INSTRUCTIONS TO FOLLOW: The data should be restated word for word, in full.

[EXTRACTED MATERIAL]

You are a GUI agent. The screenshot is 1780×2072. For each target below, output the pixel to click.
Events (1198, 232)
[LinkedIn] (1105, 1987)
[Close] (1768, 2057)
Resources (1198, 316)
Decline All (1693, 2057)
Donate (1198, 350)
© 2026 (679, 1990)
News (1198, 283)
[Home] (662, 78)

[/EXTRACTED MATERIAL]

SOLUTION BELOW:
You are a GUI agent. The screenshot is 1780×2072. For each target below, output the pixel to click.
Events (1198, 232)
[LinkedIn] (1105, 1987)
[Close] (1768, 2057)
Resources (1198, 316)
Decline All (1693, 2057)
Donate (1198, 350)
© 2026 (679, 1990)
News (1198, 283)
[Home] (662, 78)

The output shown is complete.